Maintainer queue hold: #656 currently has 0 effective awards remaining because the final slot is covered by pending proposal #118. This PR is not accepted or payable under #656 in this state.

The successor issues #798/#799 are still pending create_bounty proposals and are not claimable until execution/finalization. Leaving this open with mrwk:needs-info; after a live successor exists, maintainers can decide whether to reroute, merge without a bounty claim, or close as duplicate/superseded.

[xiefuzheng713-alt]

Reviewed current head ac185b9e21564f19cc40708a732e9dd35ba2c7bb as a non-author current-head review.
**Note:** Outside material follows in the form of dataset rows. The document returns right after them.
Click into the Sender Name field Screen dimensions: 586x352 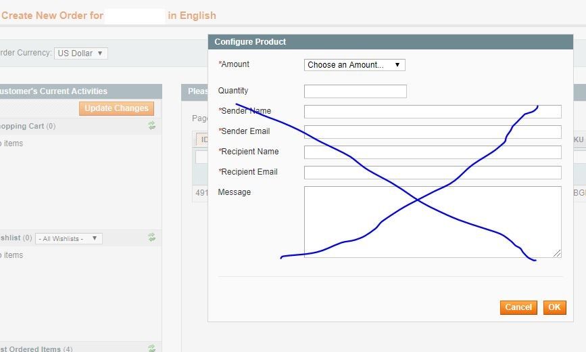[433, 112]
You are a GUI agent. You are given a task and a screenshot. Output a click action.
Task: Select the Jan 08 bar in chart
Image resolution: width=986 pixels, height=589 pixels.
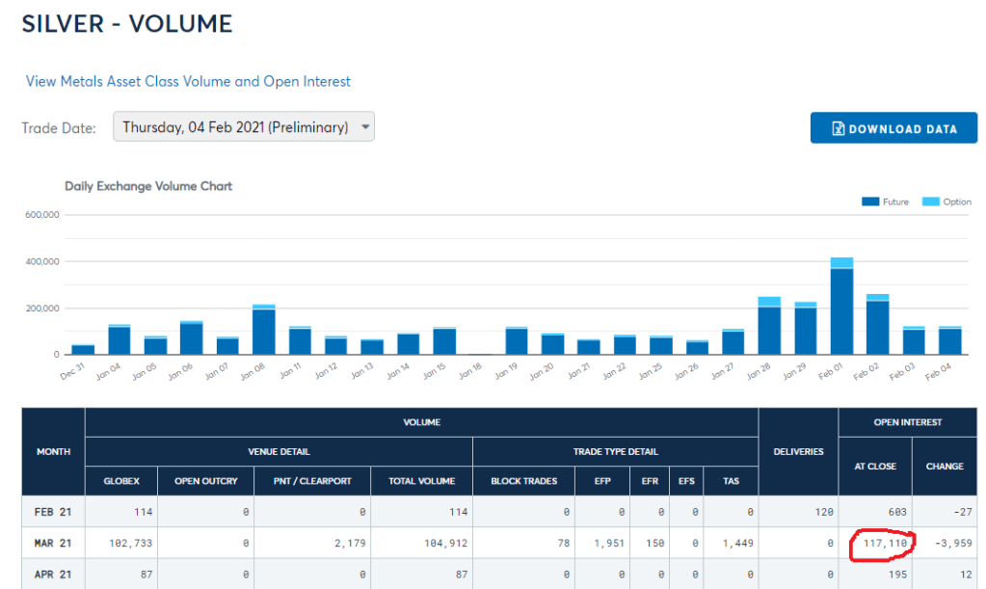[x=263, y=331]
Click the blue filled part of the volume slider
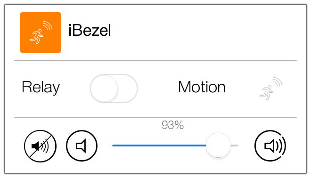Viewport: 311px width, 178px height. pos(159,146)
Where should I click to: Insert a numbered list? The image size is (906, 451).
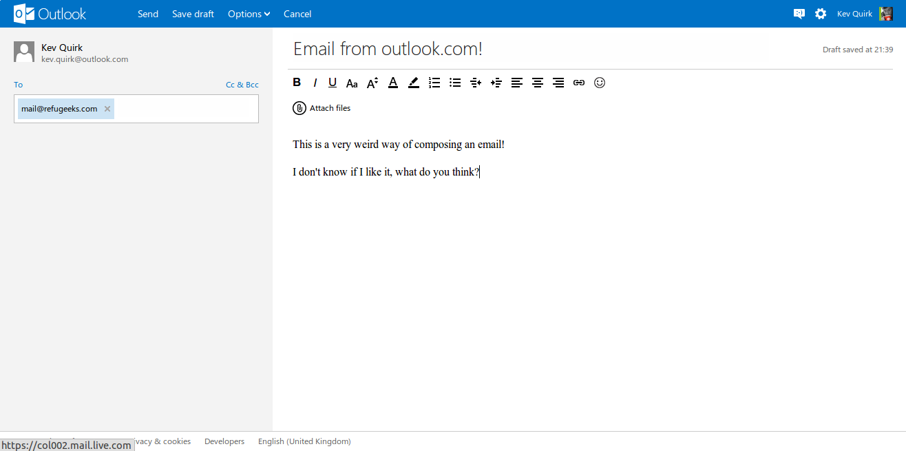tap(434, 83)
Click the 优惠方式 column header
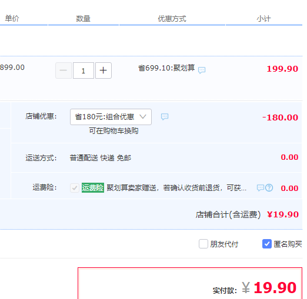 [172, 19]
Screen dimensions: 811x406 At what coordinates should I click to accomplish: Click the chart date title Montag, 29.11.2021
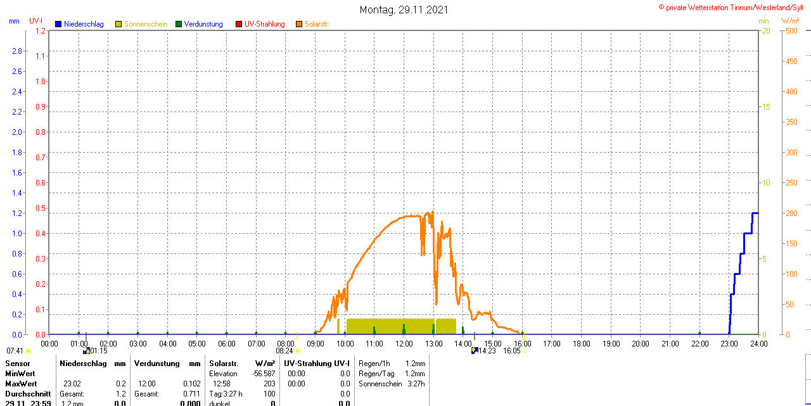point(404,10)
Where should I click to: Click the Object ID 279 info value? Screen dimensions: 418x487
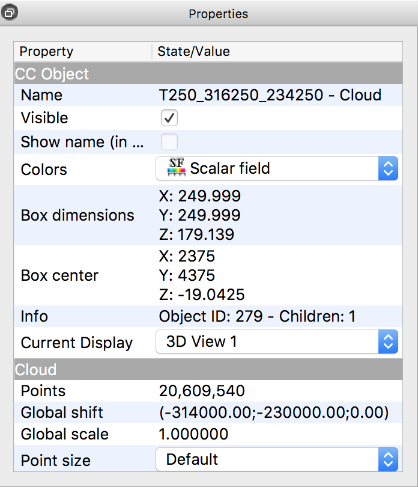tap(258, 317)
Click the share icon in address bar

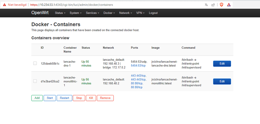213,5
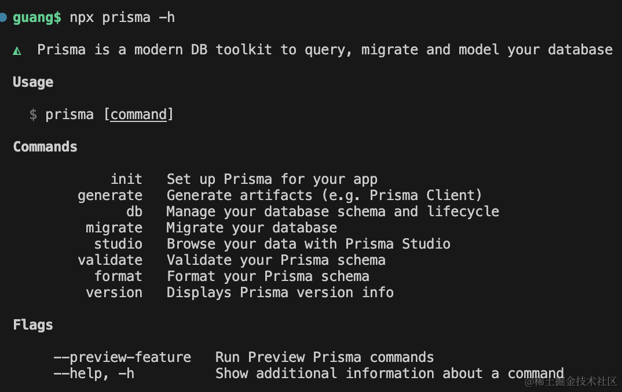The width and height of the screenshot is (622, 392).
Task: Click the db command name
Action: (134, 212)
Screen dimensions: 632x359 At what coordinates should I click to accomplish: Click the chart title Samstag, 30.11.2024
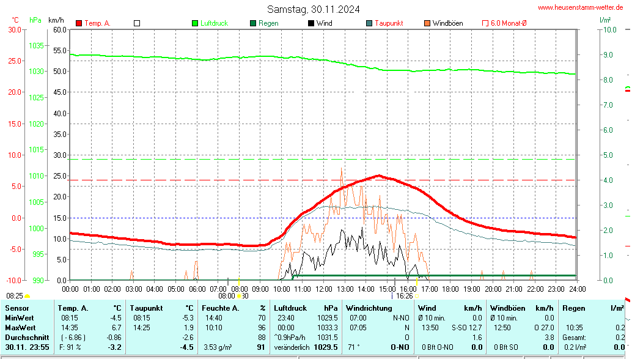click(313, 9)
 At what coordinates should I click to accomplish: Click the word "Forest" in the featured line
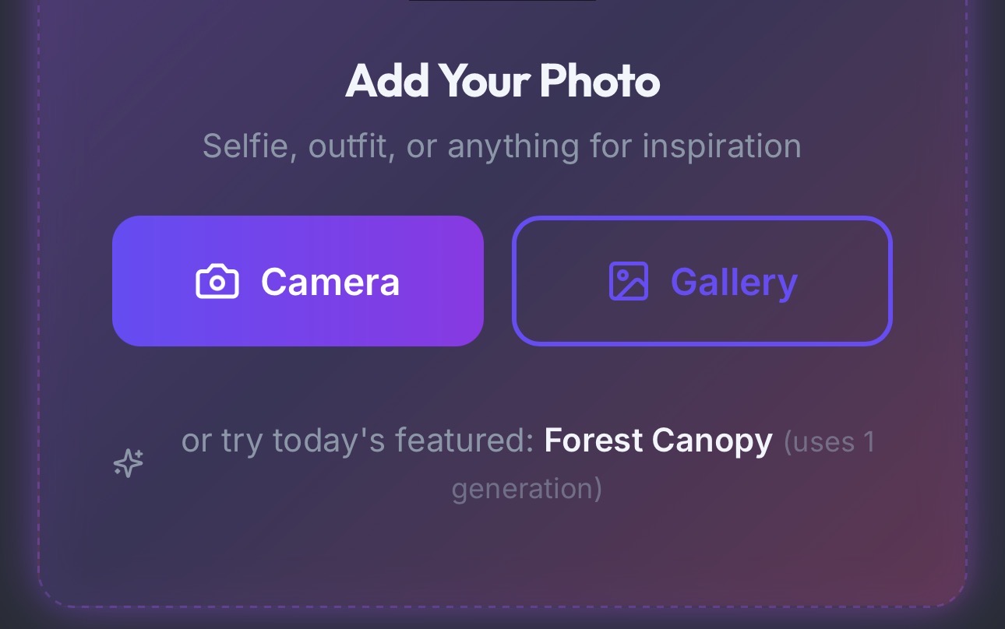click(594, 441)
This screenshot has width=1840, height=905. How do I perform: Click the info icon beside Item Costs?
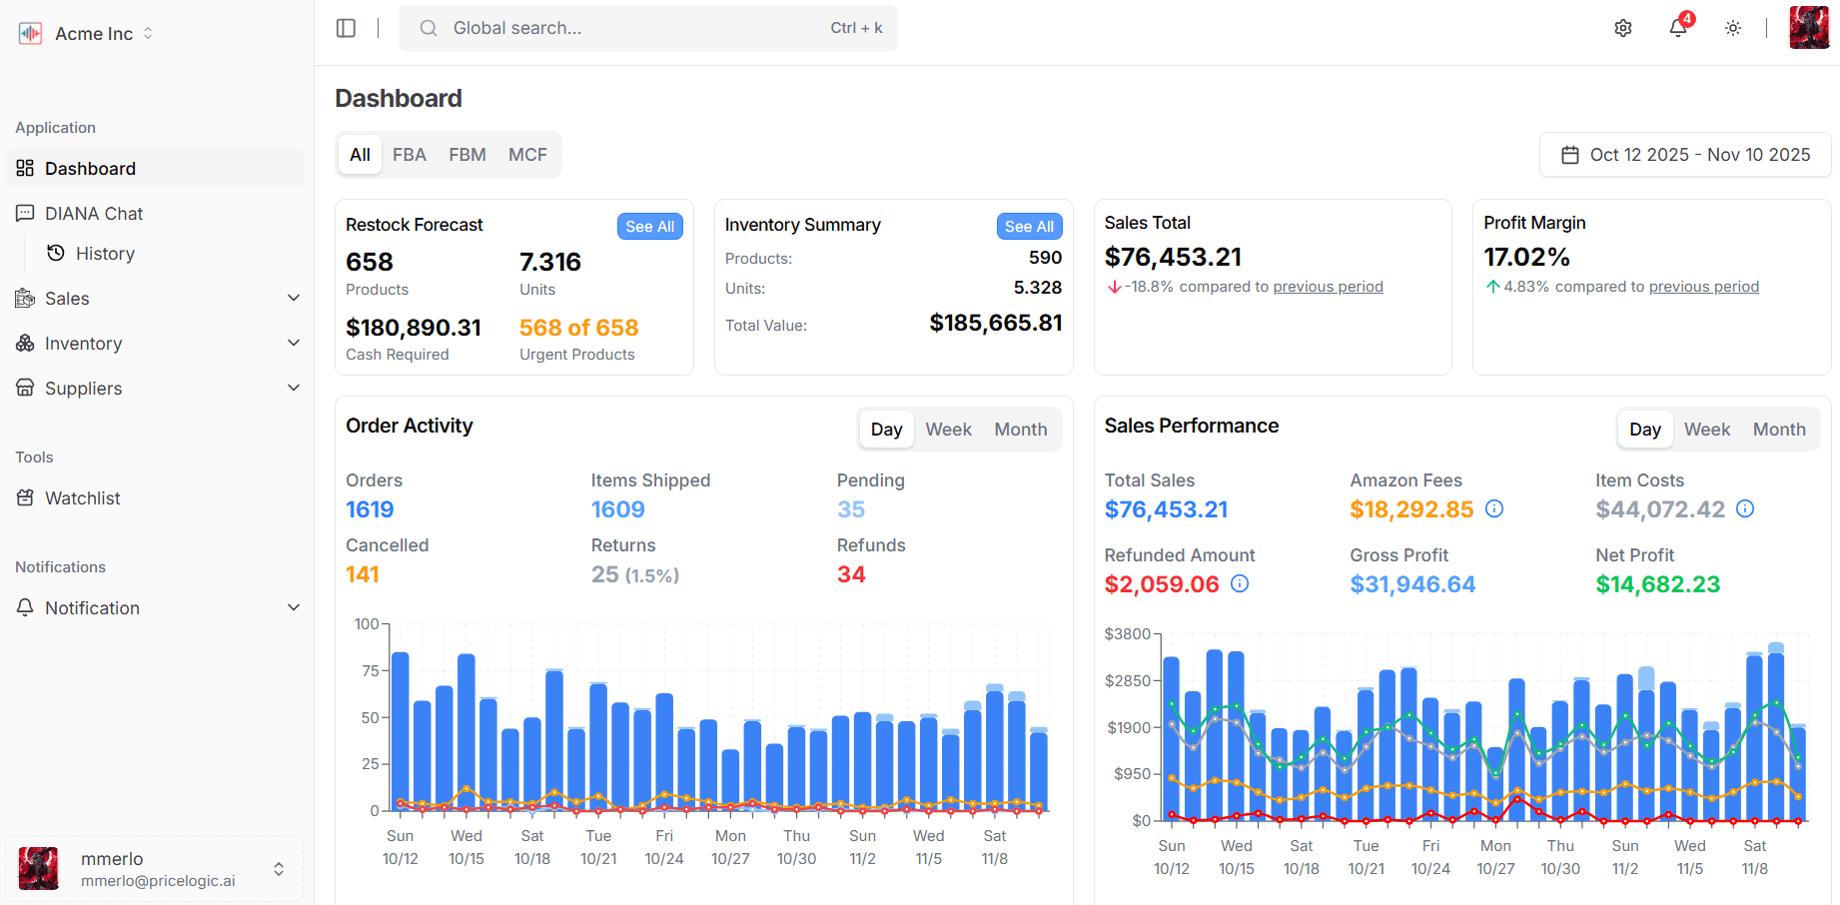1745,509
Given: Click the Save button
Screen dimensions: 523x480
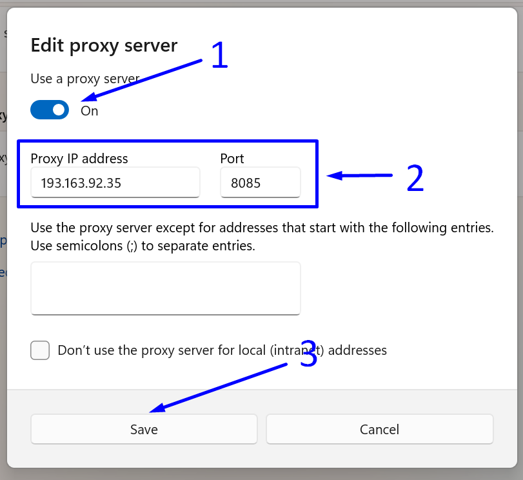Looking at the screenshot, I should tap(144, 429).
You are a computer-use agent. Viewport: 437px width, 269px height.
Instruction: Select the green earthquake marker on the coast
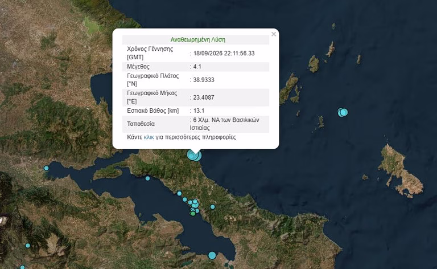tap(193, 214)
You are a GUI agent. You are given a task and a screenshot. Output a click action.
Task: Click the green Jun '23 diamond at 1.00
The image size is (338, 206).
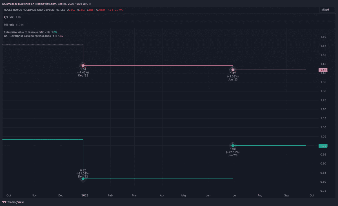pos(233,145)

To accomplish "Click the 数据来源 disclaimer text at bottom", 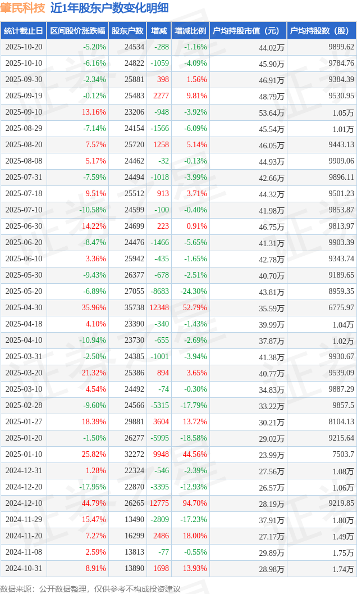I will click(x=90, y=588).
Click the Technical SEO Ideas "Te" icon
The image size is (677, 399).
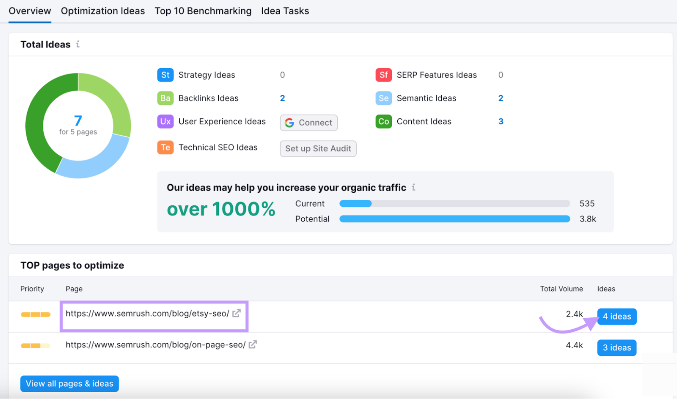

I did not find a blocker in the focused submit_work_proof.format enum validation fix. The advertised enum now matches runtime behavior: omitted format uses the text default, while provided values must be exactly text or json without case folding or trimming.

Evidence checked:

• inspected app/mcp_tools.py and confirmed output_format_arg() only defaults when the format field is absent;
• confirmed explicit None and non-string values reject before guidance generation;
• confirmed uppercase and padded strings are no longer normalized into valid enum values;
• inspected tests/test_api_mcp.py and confirmed regression coverage for format: None, format: "JSON", and format: " json " alongside existing invalid selector cases;
• direct call_mcp_tool() smoke: omitted/default and text returned text guidance, json returned structured guidance, and JSON, padded json, and None all raised bounded ValueErrors.

Validation I ran:

• uv run --extra dev pytest tests/test_api_mcp.py -q -> 104 passed, 1 warning
• uv run --extra dev ruff check app/mcp_tools.py tests/test_api_mcp.py -> passed
• uv run --extra dev ruff format --check app/mcp_tools.py tests/test_api_mcp.py -> 2 files already formatted
• uv run --extra dev mypy app/mcp_tools.py -> success
• uv run --extra dev python scripts/docs_smoke.py -> docs smoke ok
• git diff --check origin/main...HEAD -> clean
• git merge-tree --write-tree origin/main HEAD -> clean tree 06ac7e1336862a048d0155ae73f9cfe23d147602

GitHub state checked: mergeStateStatus=CLEAN; hosted Quality/readiness/docs/image and CodeRabbit checks are successful on this head. No private data, wallet material, payout execution, treasury mutation, exchange, bridge, cash-out, MRWK price behavior, or issue mutation was used.